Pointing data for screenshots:
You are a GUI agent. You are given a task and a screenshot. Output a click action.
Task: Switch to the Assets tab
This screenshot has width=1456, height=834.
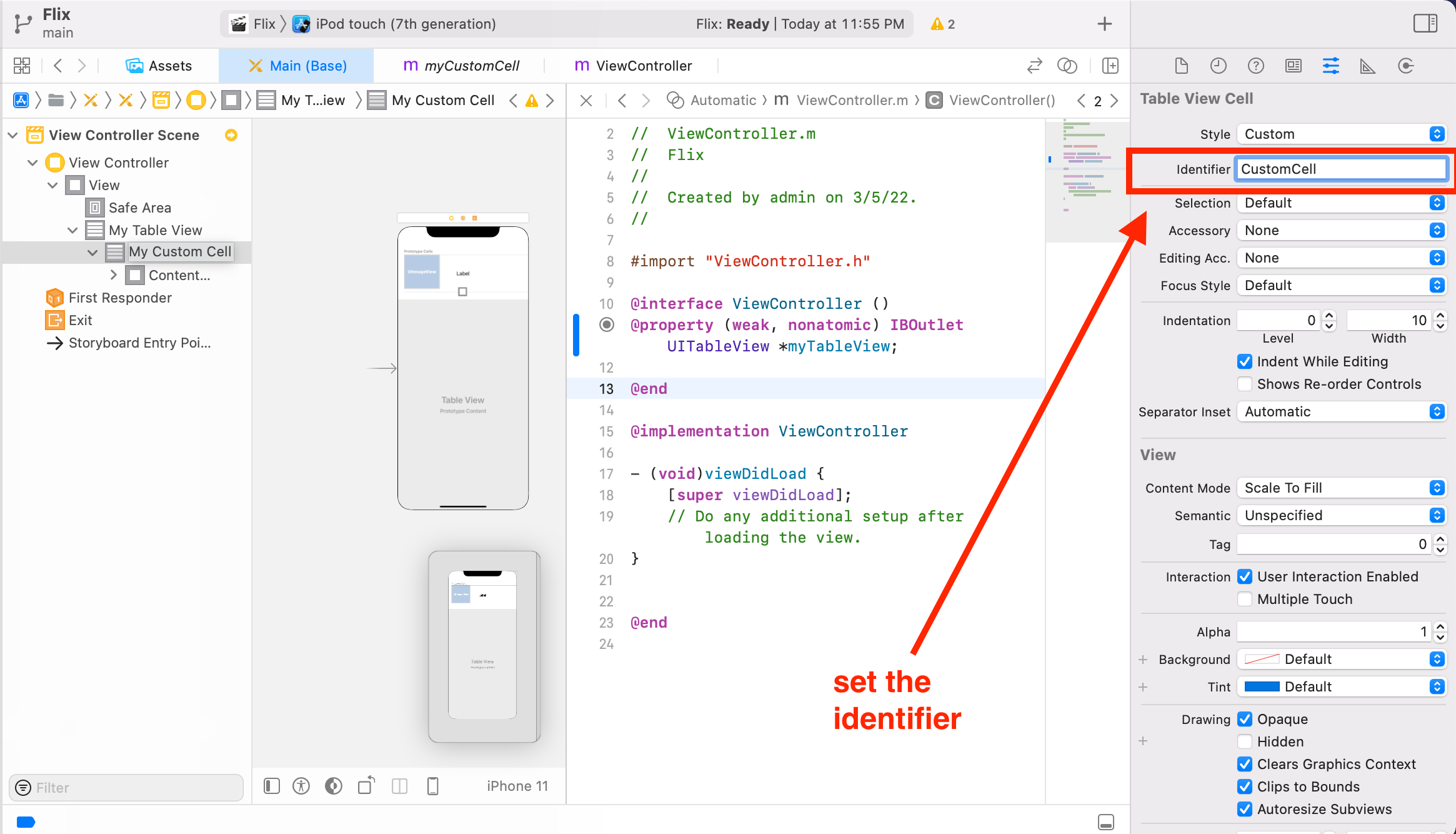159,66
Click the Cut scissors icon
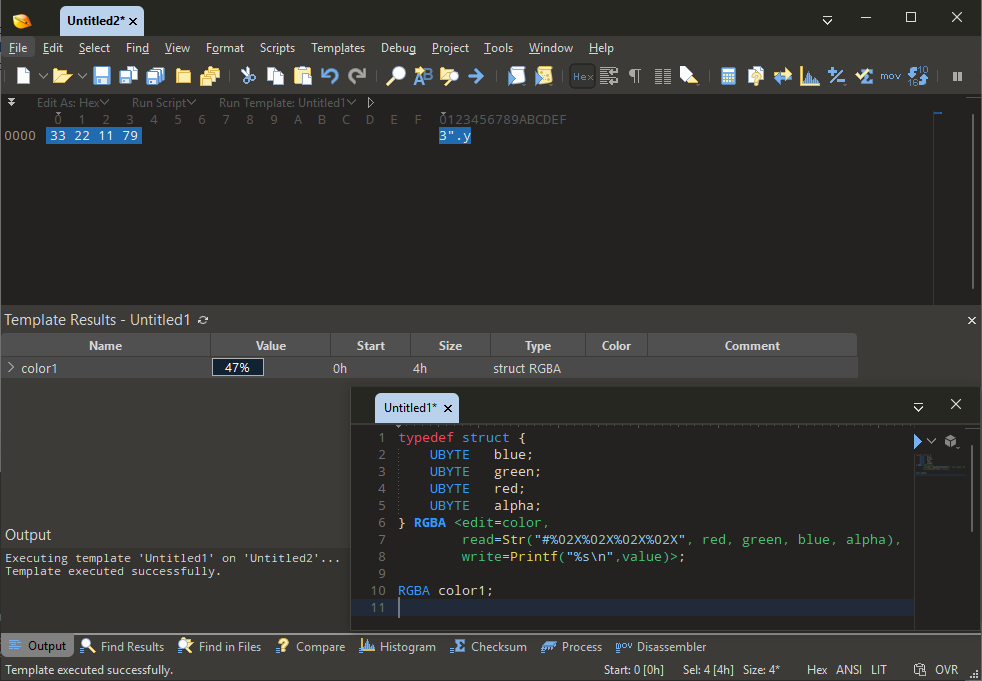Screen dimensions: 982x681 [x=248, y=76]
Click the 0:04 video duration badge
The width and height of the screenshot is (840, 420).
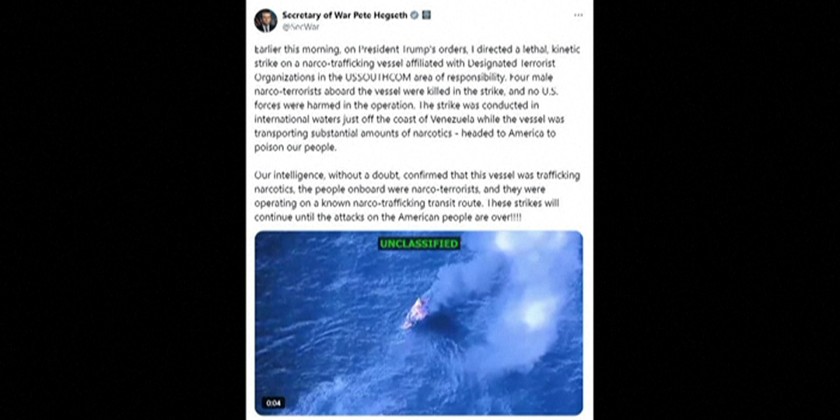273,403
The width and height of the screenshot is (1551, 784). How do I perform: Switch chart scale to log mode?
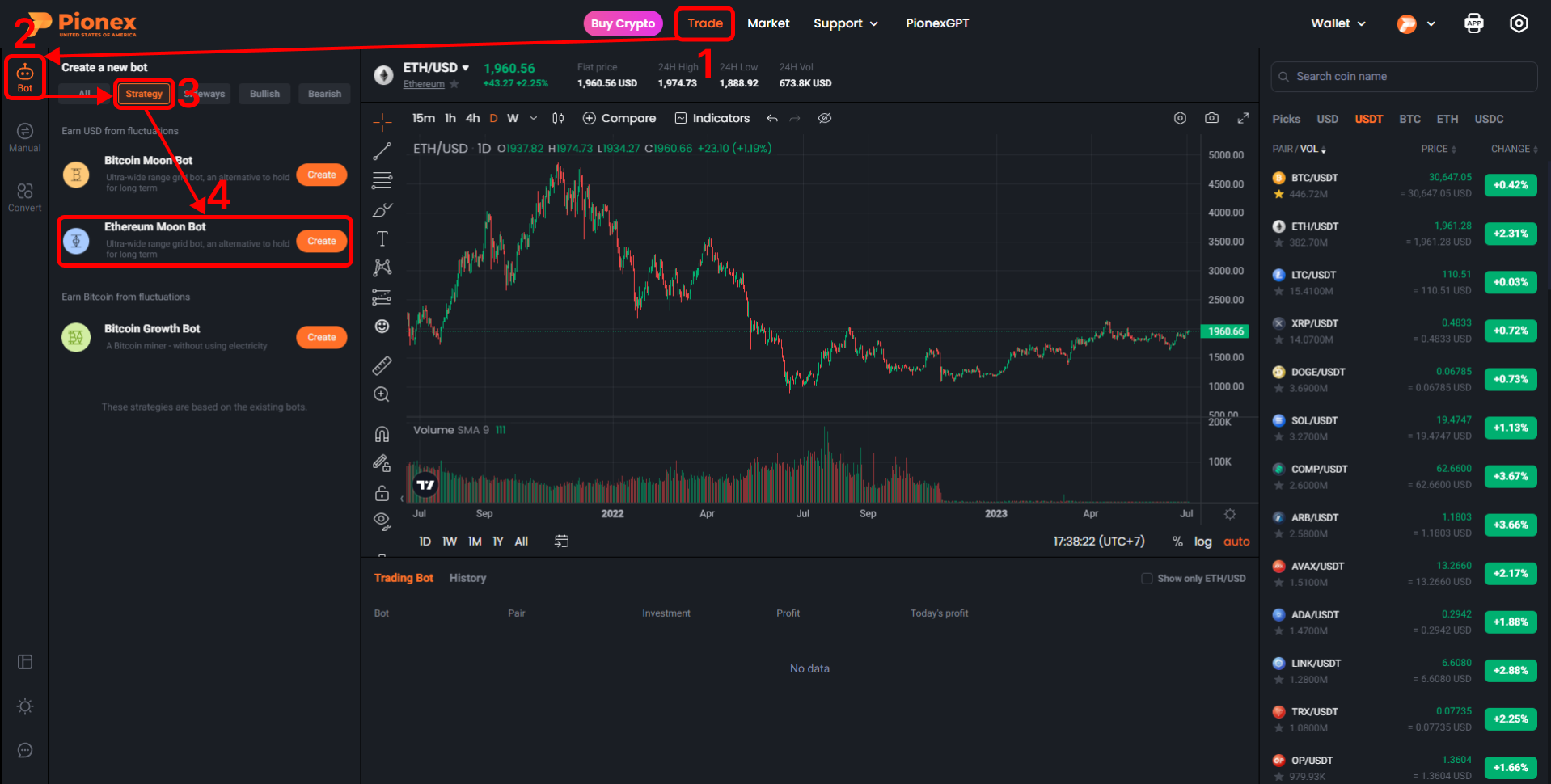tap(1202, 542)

==

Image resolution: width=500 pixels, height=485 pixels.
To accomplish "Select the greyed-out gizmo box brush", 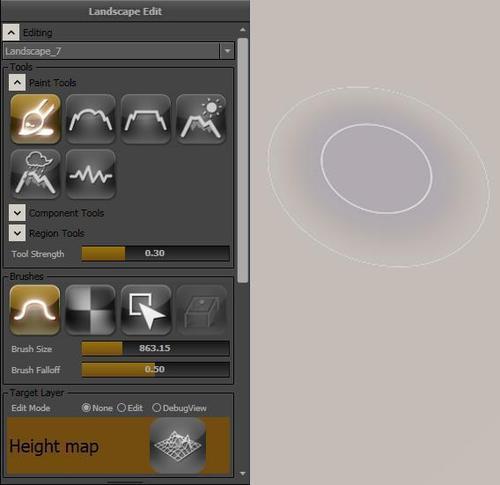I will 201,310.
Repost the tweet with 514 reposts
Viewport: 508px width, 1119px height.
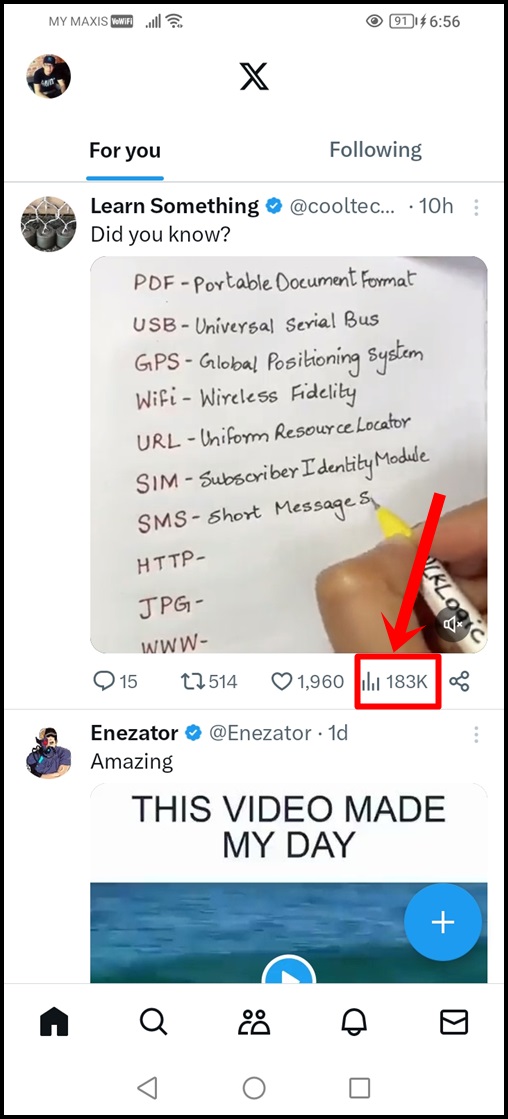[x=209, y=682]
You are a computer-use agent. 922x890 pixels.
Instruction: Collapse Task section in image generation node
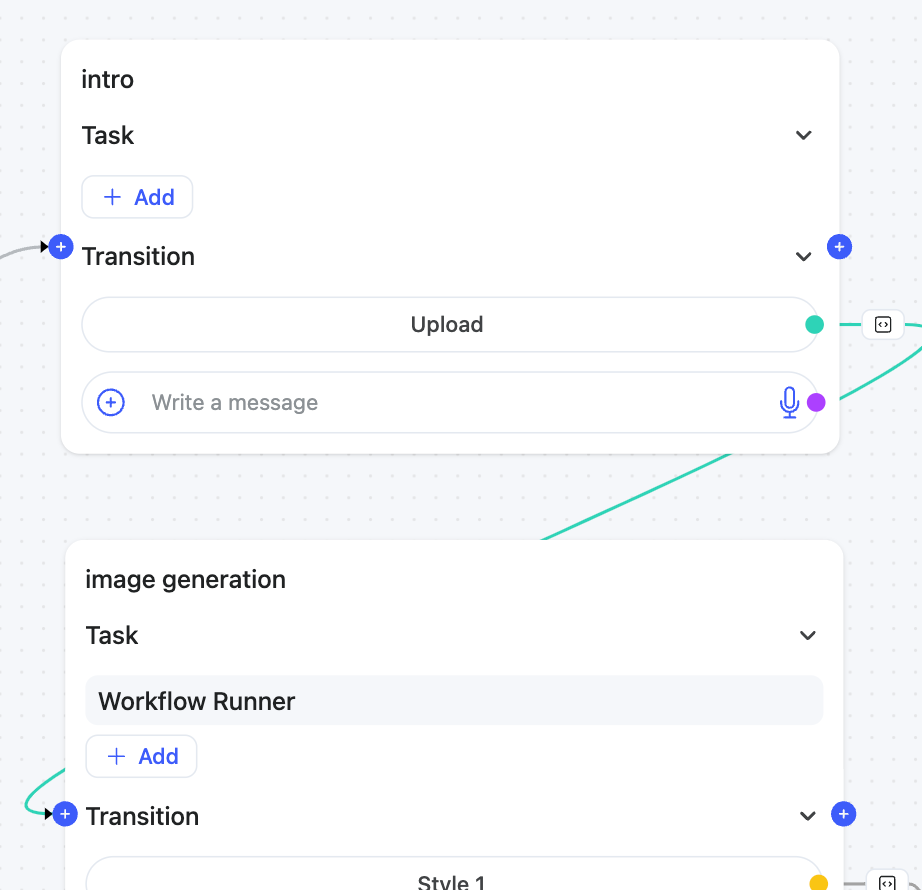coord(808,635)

_WHAT YOU SHOULD DO_
Identify each row above that contains the string "Switch", and copy those rows in full. Treat uppercase and lowercase letters as different.

_THE SOLUTION_
Task: Switch to the Assets tab
The width and height of the screenshot is (1551, 784). How do I perform: Switch chart scale to log mode?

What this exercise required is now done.